**节选**

========

探索 PrometheusRule：监控与报警的利器-51CTO.COM

引言

随着我们深入的学习和扩展，我们能走到这一步，已经很不错了，所以，再坚持下。

我们今天的主角是 PrometheusRule，它是我们的一个 CRD，专门用来设置告警规则的，这一块也是一个重点，今天我们就来把它摁到床上（把它想成异性，特别是你喜欢的那种），好好交流下，学习下。

开始

但是这些报警信息是哪里来的呢？它们应该用怎样的方式通知我们呢？我们知道之前我们使用自定义的方式可以在 Prometheus 的配置文件之中指定 AlertManager 实例和报警的 rules 文件，现在我们通过 Operator 部署的呢？我们可以在 Prometheus Dashboard 的 Config 页面下面查看关于 AlertManager 的配置：

alerting:
  alert_relabel_configs:
  - separator: ;
    regex: prometheus_replica
    replacement: $1
    action: labeldrop
  alertmanagers:
  - follow_redirects: true
    enable_http2: true
    scheme: http
    path_prefix: /
    timeout: 10s
    api_version: v2
    relabel_configs:
    - source_labels: [__meta_kubernetes_service_name]
      separator: ;
      regex: alertmanager-main
      replacement: $1
      action: keep
    - source_labels: [__meta_kubernetes_endpoint_port_name]
      separator: ;
      regex: web
      replacement: $1
      action: keep
    kubernetes_sd_configs:
    - role: endpoints
      kubeconfig_file: ""

========

**练习任务**
(1) 用两句话概括节选的主要内容。
(2) 根据节选回答下列问题：
(a) PrometheusRule 专门用来做什么？
(b) 在 Prometheus Dashboard 的哪个页面可以查看 AlertManager 的配置？
(c) 配置中 api_version 的值是什么？
(3) 列出节选的配置中 regex 字段的全部取值。

========

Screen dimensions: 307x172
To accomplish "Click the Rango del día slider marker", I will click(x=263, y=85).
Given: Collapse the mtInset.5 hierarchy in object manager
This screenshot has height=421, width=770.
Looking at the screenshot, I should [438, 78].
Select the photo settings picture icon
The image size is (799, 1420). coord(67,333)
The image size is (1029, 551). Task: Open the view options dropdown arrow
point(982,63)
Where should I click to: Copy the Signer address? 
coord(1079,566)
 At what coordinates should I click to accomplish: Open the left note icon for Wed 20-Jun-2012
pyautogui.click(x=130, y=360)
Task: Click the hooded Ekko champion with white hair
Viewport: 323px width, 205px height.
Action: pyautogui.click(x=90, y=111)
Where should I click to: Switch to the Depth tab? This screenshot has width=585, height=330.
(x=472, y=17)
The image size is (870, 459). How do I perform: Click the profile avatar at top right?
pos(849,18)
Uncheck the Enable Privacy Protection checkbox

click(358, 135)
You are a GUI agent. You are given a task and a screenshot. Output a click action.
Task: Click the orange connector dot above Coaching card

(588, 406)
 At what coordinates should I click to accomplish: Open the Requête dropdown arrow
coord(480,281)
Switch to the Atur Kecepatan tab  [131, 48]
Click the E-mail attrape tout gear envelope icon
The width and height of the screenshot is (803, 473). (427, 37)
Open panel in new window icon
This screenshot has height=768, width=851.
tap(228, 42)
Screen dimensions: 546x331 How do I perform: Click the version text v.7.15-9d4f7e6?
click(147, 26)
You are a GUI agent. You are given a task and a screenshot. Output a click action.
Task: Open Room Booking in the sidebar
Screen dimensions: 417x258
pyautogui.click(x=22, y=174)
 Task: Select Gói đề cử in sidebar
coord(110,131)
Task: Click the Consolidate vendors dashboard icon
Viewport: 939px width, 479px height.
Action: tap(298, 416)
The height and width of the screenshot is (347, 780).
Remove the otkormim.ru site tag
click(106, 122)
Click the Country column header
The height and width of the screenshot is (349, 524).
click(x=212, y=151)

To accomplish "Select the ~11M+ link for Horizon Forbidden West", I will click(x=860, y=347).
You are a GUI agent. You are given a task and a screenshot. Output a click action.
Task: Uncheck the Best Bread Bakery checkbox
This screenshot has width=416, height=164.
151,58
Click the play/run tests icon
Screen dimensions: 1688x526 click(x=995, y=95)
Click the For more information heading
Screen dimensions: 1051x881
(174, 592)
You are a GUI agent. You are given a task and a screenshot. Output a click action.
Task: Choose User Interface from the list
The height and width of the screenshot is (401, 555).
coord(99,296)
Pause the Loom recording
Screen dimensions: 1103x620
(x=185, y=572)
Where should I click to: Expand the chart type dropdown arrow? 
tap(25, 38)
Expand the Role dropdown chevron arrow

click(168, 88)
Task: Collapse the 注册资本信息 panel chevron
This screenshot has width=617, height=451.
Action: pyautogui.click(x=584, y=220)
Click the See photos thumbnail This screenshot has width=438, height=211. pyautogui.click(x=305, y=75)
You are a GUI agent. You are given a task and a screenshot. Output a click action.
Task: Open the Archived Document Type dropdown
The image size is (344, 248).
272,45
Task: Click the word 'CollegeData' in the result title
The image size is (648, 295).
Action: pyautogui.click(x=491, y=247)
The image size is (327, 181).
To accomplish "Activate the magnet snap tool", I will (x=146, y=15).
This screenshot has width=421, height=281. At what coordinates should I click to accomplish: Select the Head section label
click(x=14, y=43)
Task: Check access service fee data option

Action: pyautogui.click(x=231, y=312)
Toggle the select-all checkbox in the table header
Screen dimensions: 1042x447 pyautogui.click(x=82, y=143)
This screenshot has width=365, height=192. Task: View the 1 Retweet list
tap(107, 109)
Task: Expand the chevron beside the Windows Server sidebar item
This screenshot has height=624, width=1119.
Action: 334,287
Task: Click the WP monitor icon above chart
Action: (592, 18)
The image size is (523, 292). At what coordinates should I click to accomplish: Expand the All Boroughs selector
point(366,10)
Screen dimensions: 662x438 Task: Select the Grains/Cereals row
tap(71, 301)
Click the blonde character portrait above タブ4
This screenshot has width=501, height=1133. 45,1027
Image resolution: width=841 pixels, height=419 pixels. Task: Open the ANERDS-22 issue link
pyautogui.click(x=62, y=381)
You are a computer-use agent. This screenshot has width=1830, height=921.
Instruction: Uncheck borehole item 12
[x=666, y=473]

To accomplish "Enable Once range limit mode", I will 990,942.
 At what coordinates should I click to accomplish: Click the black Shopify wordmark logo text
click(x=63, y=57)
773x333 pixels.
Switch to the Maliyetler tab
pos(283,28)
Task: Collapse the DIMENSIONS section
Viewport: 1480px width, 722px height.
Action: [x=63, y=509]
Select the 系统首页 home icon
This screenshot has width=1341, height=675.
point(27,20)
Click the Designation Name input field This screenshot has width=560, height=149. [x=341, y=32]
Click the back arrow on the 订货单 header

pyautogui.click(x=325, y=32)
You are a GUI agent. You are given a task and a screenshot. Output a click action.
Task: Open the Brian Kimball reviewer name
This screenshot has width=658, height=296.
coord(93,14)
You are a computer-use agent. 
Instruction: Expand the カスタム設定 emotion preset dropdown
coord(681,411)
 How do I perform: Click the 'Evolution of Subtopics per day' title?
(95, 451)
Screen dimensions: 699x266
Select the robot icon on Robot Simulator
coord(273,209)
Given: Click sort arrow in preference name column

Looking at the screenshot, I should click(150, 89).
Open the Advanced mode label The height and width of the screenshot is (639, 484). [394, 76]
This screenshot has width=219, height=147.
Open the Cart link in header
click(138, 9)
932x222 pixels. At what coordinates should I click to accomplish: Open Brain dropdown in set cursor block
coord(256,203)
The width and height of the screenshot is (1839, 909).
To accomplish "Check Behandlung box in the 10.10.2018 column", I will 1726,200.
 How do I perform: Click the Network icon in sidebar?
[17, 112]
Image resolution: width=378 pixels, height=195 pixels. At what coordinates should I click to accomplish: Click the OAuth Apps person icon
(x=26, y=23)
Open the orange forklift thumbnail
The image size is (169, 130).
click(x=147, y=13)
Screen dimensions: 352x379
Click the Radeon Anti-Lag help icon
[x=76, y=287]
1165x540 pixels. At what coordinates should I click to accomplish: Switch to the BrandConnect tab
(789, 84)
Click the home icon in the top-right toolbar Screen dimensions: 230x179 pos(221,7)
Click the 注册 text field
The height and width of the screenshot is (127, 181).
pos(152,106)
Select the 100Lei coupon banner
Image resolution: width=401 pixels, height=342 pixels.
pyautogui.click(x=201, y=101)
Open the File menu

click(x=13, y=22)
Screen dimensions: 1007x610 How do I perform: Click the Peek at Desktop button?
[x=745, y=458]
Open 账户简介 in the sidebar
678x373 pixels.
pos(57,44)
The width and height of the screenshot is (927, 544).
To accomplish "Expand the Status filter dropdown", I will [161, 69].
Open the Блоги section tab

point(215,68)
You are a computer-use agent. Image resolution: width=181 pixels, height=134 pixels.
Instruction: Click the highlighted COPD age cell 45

========

**参考答案**
(1) PrometheusRule 是一个专门用来设置告警规则的 CRD。以前用自定义方式时，可以在 Prometheus 的配置文件中指定 AlertManager 实例和报警的 rules 文件；通过 Operator 部署后，可以在 Prometheus Dashboard 的 Config 页面查看 AlertManager 的配置。

(2)
(a) 设置告警规则。
(b) Config 页面。
(c) v2。

(3) prometheus_replica、alertmanager-main、web